(Beginning of Exercise input)
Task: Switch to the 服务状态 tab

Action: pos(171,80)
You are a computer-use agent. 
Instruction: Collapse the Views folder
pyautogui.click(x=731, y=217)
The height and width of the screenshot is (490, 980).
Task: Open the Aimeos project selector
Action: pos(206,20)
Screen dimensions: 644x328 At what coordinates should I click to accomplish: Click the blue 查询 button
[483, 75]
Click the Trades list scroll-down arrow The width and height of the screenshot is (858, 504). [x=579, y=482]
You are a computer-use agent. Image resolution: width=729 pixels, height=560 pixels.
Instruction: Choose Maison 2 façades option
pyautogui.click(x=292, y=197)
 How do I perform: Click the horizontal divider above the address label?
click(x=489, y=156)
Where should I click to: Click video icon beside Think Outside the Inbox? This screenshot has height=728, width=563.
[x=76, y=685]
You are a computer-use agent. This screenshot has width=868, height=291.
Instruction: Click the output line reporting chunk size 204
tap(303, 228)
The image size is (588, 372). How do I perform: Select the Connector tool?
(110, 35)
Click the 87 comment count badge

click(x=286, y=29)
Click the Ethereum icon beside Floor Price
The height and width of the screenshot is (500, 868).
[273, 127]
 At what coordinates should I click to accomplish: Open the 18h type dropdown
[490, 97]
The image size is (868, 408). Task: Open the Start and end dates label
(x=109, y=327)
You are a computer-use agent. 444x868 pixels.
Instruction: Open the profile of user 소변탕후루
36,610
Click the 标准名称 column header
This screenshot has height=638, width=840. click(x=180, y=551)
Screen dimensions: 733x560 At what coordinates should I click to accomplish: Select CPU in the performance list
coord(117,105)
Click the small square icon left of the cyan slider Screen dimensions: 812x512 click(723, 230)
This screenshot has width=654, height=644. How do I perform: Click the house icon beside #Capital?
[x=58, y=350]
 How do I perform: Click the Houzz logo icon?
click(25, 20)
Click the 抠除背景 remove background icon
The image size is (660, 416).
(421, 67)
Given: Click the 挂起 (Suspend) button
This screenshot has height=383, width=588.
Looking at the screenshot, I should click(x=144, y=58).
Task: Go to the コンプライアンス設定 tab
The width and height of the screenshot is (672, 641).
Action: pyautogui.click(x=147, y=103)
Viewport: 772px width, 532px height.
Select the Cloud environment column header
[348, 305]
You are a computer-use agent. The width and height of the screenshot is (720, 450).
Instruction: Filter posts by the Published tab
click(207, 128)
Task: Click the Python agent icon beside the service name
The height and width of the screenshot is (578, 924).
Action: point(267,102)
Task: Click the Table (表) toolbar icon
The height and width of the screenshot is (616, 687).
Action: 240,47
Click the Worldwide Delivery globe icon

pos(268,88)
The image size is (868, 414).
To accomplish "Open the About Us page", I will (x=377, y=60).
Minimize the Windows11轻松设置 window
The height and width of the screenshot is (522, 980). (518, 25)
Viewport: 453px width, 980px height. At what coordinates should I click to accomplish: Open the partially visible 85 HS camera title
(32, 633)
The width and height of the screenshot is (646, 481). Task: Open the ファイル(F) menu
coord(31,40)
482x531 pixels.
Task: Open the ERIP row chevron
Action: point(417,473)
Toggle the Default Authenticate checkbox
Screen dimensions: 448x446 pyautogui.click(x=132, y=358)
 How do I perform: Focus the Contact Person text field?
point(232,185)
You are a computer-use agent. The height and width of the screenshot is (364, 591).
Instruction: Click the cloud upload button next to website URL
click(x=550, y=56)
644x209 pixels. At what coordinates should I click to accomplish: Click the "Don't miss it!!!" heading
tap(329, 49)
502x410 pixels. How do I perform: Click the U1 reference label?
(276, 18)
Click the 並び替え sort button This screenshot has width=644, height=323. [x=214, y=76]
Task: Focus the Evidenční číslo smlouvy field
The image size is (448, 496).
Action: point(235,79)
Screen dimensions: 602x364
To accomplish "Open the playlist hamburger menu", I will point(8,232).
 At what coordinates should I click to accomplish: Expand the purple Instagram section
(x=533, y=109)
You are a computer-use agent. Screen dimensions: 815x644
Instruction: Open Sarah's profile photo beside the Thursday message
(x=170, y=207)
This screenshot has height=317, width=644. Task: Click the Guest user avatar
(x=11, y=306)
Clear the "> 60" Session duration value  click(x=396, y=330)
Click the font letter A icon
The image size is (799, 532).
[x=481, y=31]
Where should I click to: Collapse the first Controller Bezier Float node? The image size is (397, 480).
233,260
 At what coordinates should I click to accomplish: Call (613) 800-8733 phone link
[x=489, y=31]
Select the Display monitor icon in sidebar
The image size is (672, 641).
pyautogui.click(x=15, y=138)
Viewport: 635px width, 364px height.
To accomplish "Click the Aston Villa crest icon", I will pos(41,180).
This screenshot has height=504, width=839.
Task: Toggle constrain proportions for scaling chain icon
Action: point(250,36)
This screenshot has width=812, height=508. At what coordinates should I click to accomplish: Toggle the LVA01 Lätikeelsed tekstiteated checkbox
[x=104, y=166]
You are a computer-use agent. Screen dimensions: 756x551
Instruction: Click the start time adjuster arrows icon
(End of Exercise input)
## Exercise instructions
Go through the listing above and write out exactly the lines starting with the one holding "The width and height of the screenshot is (672, 641)." and running through the one holding "Task: Click the Python", ends included, and no others.

## Answer
The width and height of the screenshot is (672, 641).
Action: pyautogui.click(x=147, y=103)
Viewport: 772px width, 532px height.
Select the Cloud environment column header
[348, 305]
You are a computer-use agent. The width and height of the screenshot is (720, 450).
Instruction: Filter posts by the Published tab
click(207, 128)
Task: Click the Python agent icon beside the service name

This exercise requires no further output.